Microsoft 'Catapults' geriatric Moore's Law from CERTAIN DEATH
FPGAs DOUBLE data center throughput despite puny power pump-up, we're told
FPGAs, Godzilla, and property values in Tokyo
So, how did Redmond come to design this technology, what did it learn along the way, and what does this tell us about the most fundamental components of our modern, digital world?.
In the last decade, x86 chips from Intel and AMD have grown more powerful largely by packing more and more transistors into more and more cores, both CPU and GPU. Meanwhile CPU clock rates have maxed out below 4GHz for sustained workloads. There's an encyclopedia of different reasons for this ceiling, but we'll focus on just one: as transistors shrink, the current that powers them tends to leak – despite the best efforts of FinFET, fully depleted silicon-on-insulator, or other chip-baking technologies. Bottom line: it's impractical to scale up clock rates.
This is problem for companies such as Microsoft, Amazon, and Google, as well as other large data-center operators. Just as their search, ranking, and other data-analysis algorithms have grown more complex, the days of easy, reliable 500MHz clock-speed boosts from Intel and AMD have ended.
Some people have labored mightily to solve this problem by creating parallel software systems to lash cores together to boost linear performance, but it's becoming increasingly clear that CPU parallelization is not the Holy Grail that it once appeared to be.
One reason for this is simple: parallel programming is devilishly difficult, so there isn't a large enough supply of developers familiar with the Lovecraftian horrors that emerge when you try to efficiently and effectively munge cores together.
Another approach to speeding up data center performance has been to try to lash more hardware together and correct the ensuing problems in software. As Microsoft researcher James Mickens put it in his seminal article, The Slow Winter [PDF], which detailed this issue from the perspective of a poor semiconductor engineer: "IT WAS THE WORST IDEA EVER. Modern software barely works when the hardware is correct, so relying on software to correct hardware errors is like asking Godzilla to prevent mega-Godzilla from terrorizing Japan. THIS DOES NOT LEAD TO RISING PROPERTY VALUES IN TOKYO."

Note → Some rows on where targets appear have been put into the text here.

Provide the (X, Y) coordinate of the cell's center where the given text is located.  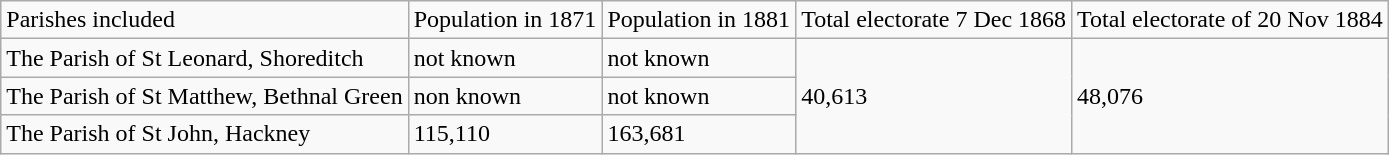
163,681 (699, 134)
The Parish of St Leonard, Shoreditch (204, 58)
Population in 1881 (699, 20)
115,110 (505, 134)
non known (505, 96)
The Parish of St Matthew, Bethnal Green (204, 96)
Population in 1871 (505, 20)
Parishes included (204, 20)
Total electorate of 20 Nov 1884 (1230, 20)
48,076 (1230, 96)
Total electorate 7 Dec 1868 (934, 20)
The Parish of St John, Hackney (204, 134)
40,613 (934, 96)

In a nutshell, the last ten years of processor development have seen more computer processing capacity appearing and requiring less power, but single cores are not getting much faster.
One way to get around this problem is by using distributed file systems and distributed computation systems – which is why Google invented Map Reduce and the Global File System in the early 2000s. These systems make it trivial to partition complex storage and data-querying operations across seas of computer cores, but they do nothing for single-threaded performance scaling.
Microsoft has had enough of this, and a team of its top researchers – some of whom have since gone on to jobs at other megaclouds such as Amazon Web Services and Google, which are presumably carrying out similar albet secret research – have rolled up their sleeves and decided that enough is enough.
Microsoft Catapults out of Moore's Law
With its Catapult system, Microsoft believes it has come up with an approach that will allow it to scale this computational cliff – at least for a subset of its data center workloads.
"Rather than banking on scaling to many, many more cores, let's take a different path," Microsoft researcher Doug Burger told El Reg. "We think specialization is going to be the next big thing – specializing hardware for different workloads."
This approach may have a patchy history, but Microsoft feels it has worked out how to implement it in such a way that makes it both reliable and easy for a sophisticated organization to deploy.
The secret sauce is in how Microsoft's researchers have grouped and tied the FPGAs together. Previous attempts would sit a bunch of FPGAs on a server, then plug the system into a rack and have it communicate with other servers over Ethernet. Yes, this worked – but it was far too slow.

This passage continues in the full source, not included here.